Le Montréalais accusé d’avoir abattu à la carabine ses deux sœurs, samedi dernier dans l’arrondissement de Mercier–Hochelaga-Maisonneuve, aurait planifié son coup, selon les premiers résultats de l’enquête menée par la Sûreté du Québec.

Denis Leblanc, 60 ans, a comparu dimanche au palais de justice de Montréal relativement à la fusillade qui a semé l’émoi dans le quartier. Il est accusé d’avoir tué ses deux sœurs, Diane et Sylvie, ainsi que de triple tentative de meurtre liée aux coups de feu échangés avec des policiers par la suite.

Mais si les raisons qui auraient poussé Leblanc à commettre ses crimes n’ont pas encore été révélées, la Couronne estime avoir suffisamment d’éléments de preuve pour déposer des accusations de meurtre au premier degré.

Cela signifie qu’aux yeux des procureurs, Leblanc avait non seulement l’intention d’enlever la vie de ses sœurs âgées de 61 et 57 ans, mais il avait aussi planifié son geste.

L’une d’elles aurait d’ailleurs été tuée dans une ruelle, peu après que Leblanc se fut rendu chez les deux femmes durant l’après-midi.

Lorsque les policiers sont arrivés sur place, Leblanc aurait commencé à leur tirer dessus. Aucun agent n’a été touché. Dans leur riposte, Leblanc a pour sa part été atteint, mais sa vie n’a pas été mise en danger.

Recrudescence

Le Bureau des enquêtes indépendantes a été appelé à faire la lumière sur l’affaire, tandis que c’est la Sûreté du Québec qui a pris le relais pour le dossier de meurtres.
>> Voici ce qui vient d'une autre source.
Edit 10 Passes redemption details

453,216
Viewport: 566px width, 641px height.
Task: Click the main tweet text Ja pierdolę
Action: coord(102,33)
Cette fusillade, d’autant plus inquiétante qu’elle est survenue en plein jour, s’inscrit dans la recrudescence des crimes par arme à feu que connaît la métropole depuis plusieurs mois, et qui n’a fait que s’accentuer durant l’été.

Pour faire face à cette montée de violence, la police de Montréal a entre autres été jusqu’à tripler ses effectifs sur le terrain afin d’augmenter sa visibilité et rassurer la population.

« Le danger que posent les armes à feu pour la communauté est connu, il y a un danger pour les victimes collatérales », avait rappelé le juge Dennis Galiatsatos la semaine dernière, dans un autre dossier.